WORK TASK
Count every line in the entries that contains "computer". Report that count alone.

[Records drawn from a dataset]
━━━━━━━━━━━━━━━━━━━━━━━━━━━━━━

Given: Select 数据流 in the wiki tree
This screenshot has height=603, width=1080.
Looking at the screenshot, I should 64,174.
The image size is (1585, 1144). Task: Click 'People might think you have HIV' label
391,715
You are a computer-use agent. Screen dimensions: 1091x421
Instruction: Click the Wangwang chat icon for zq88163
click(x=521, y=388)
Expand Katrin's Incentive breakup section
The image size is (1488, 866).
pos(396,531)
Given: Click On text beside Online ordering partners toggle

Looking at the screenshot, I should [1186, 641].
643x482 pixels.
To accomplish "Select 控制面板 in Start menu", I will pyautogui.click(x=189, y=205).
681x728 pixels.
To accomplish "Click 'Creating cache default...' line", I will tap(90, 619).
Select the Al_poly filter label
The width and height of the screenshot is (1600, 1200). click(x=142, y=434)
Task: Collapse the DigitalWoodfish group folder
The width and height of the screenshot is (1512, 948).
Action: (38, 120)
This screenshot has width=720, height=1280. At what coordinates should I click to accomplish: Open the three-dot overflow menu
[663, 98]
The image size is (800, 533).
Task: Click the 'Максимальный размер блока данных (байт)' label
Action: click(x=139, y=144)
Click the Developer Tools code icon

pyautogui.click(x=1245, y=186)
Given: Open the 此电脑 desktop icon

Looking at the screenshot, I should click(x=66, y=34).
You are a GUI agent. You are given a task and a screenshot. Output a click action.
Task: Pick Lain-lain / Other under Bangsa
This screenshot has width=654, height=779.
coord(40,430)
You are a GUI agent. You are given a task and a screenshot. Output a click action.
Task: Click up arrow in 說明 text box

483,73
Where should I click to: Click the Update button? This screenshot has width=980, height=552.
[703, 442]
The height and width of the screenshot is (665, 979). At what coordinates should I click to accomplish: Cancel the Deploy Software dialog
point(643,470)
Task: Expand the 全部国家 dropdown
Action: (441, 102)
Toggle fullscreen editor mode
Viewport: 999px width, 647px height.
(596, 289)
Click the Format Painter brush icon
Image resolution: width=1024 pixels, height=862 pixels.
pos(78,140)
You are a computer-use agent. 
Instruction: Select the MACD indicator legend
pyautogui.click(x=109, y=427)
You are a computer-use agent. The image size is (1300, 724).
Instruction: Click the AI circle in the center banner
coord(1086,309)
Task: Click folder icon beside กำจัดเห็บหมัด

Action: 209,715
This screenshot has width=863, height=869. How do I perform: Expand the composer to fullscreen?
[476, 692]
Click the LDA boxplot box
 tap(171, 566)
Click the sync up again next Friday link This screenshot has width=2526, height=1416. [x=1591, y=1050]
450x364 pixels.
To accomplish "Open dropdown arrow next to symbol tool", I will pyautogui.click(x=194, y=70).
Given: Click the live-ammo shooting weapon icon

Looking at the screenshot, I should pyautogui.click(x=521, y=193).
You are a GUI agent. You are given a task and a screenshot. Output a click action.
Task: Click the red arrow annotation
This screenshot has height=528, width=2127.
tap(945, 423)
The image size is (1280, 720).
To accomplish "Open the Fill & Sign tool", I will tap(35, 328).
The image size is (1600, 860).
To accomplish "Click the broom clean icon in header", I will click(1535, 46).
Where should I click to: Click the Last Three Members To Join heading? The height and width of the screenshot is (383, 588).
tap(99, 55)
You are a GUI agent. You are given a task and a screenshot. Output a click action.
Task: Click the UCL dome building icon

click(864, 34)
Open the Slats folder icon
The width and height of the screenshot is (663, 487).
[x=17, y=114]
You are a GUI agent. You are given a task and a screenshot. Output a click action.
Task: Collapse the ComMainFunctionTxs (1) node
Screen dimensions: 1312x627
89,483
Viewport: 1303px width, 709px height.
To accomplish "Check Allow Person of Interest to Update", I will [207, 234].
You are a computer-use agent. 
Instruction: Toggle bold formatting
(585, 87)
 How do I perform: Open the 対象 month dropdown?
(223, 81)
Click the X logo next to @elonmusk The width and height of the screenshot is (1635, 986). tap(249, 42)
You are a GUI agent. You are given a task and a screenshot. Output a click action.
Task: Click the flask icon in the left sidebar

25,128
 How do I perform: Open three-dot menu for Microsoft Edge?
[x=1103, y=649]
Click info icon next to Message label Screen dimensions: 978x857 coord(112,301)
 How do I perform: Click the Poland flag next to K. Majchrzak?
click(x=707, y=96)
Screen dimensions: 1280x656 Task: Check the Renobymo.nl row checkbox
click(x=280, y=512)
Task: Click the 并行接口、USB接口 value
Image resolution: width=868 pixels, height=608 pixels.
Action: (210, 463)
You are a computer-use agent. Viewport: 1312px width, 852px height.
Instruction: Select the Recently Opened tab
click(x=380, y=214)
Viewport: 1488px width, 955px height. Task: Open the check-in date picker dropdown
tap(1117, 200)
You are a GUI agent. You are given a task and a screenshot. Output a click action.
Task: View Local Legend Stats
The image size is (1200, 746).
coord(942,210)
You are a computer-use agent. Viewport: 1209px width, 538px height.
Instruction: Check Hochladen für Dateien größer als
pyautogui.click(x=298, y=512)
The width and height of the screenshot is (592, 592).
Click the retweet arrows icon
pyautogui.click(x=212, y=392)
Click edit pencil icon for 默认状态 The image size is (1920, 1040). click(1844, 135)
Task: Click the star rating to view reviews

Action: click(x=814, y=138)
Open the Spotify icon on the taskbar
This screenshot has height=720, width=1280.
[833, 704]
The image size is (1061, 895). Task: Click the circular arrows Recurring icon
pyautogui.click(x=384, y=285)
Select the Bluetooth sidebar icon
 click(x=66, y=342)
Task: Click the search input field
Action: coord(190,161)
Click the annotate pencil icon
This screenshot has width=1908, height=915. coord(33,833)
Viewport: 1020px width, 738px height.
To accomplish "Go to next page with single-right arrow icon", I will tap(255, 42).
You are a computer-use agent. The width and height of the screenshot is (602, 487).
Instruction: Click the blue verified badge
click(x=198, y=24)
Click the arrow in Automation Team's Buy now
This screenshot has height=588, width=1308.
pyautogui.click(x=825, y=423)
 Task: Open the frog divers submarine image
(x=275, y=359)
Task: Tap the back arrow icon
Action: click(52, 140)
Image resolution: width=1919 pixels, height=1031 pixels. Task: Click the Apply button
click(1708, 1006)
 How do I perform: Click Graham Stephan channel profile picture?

━━━━━━━━━━━━━━━━━━━━━━━━━━━━━━

RESULT BELOW
7